Comment
The minor tragedy of not being there
Thursday 1 May 2014
A rainy day in London town and I was browsing through the latest edition of The Oldie (as you do when you’re past your threescoreandten).
I came across a lovely piece by John Sweeney headlined “Fortune’s Fool” in which he reminisced about stories reporters missed by being in the wrong place at the wrong time.
“Coping - or, in my case, not coping - with the minor tragedy of not being there,” he agonised, “is one of my very worst character failings.”
He recalled, for example, attending an editorial conference at The Observer when the allied invasion of Saddam’s Iraq was announced.
“If memory serves,” he went on, “Donald Trelford said: ‘This is a historic moment,’ at which Michael Ignatieff piped up: ‘We should all remember this occasion, and where we are.’ To which I replied, bleakly: ‘Battersea.’”
My forlorn answer to a similar announcement - the outbreak of the Yom Kippur War - would have been “The Hoop and Grapes”.

— Data —
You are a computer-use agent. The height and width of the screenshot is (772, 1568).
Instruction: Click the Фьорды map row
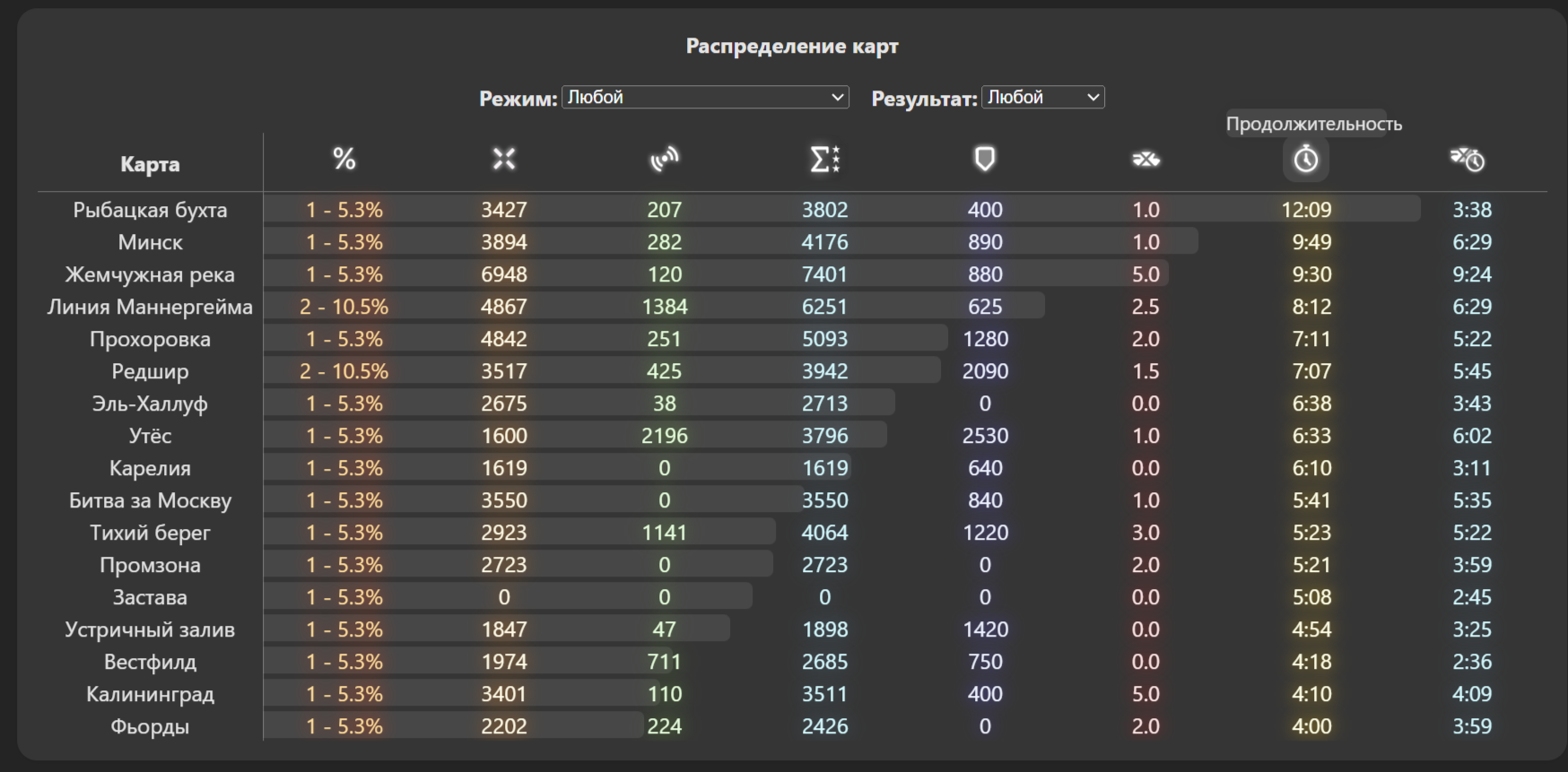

--

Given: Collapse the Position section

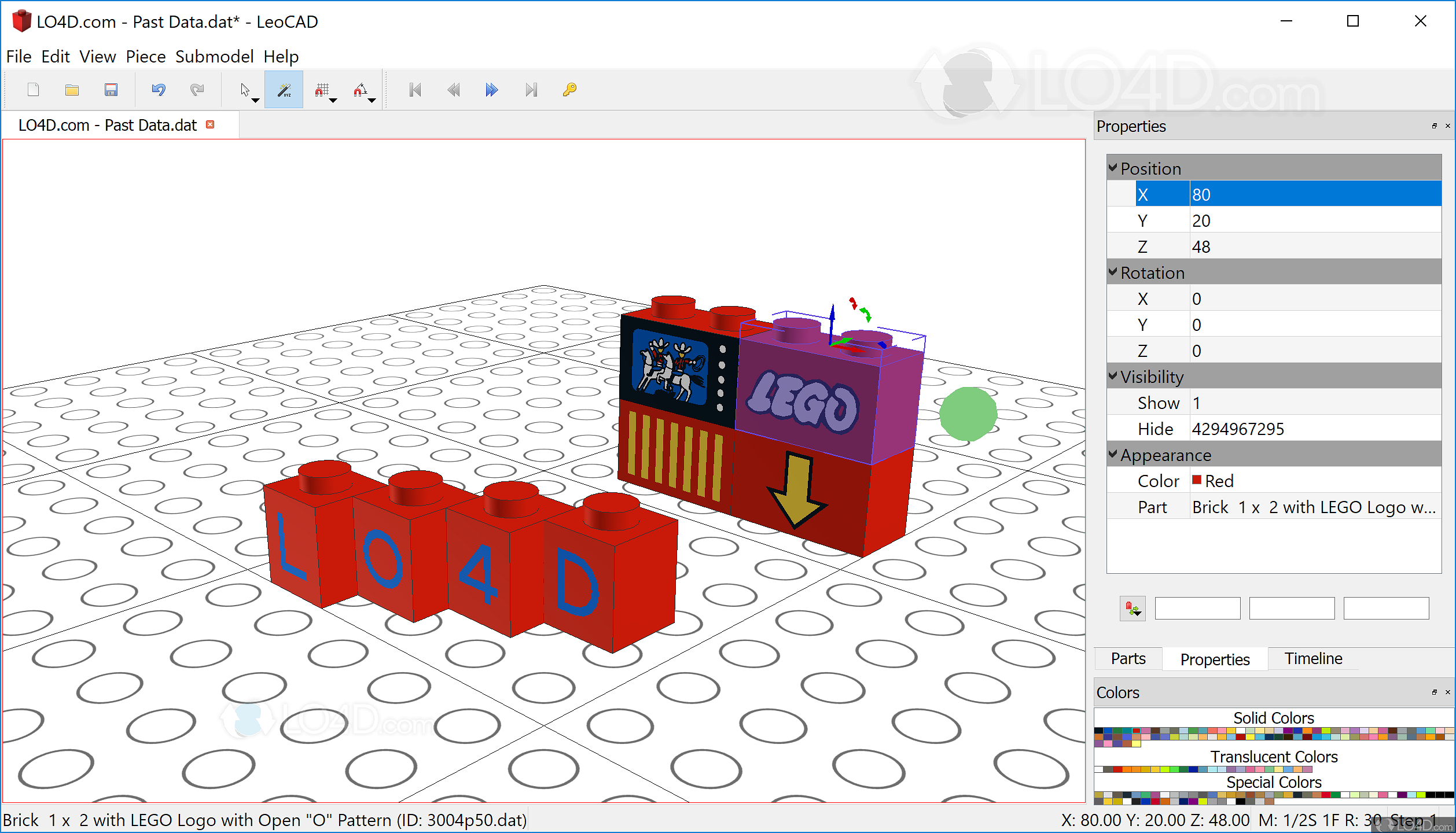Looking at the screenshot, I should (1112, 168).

— Aim —
Copy the stretch of the column on missing the big story from "I came across" through "Iraq was announced.", swapping "editorial conference" for "staff meeting". The listing has no connection to the column on missing the big story.

— Final result —
I came across a lovely piece by John Sweeney headlined “Fortune’s Fool” in which he reminisced about stories reporters missed by being in the wrong place at the wrong time.
“Coping - or, in my case, not coping - with the minor tragedy of not being there,” he agonised, “is one of my very worst character failings.”
He recalled, for example, attending an staff meeting at The Observer when the allied invasion of Saddam’s Iraq was announced.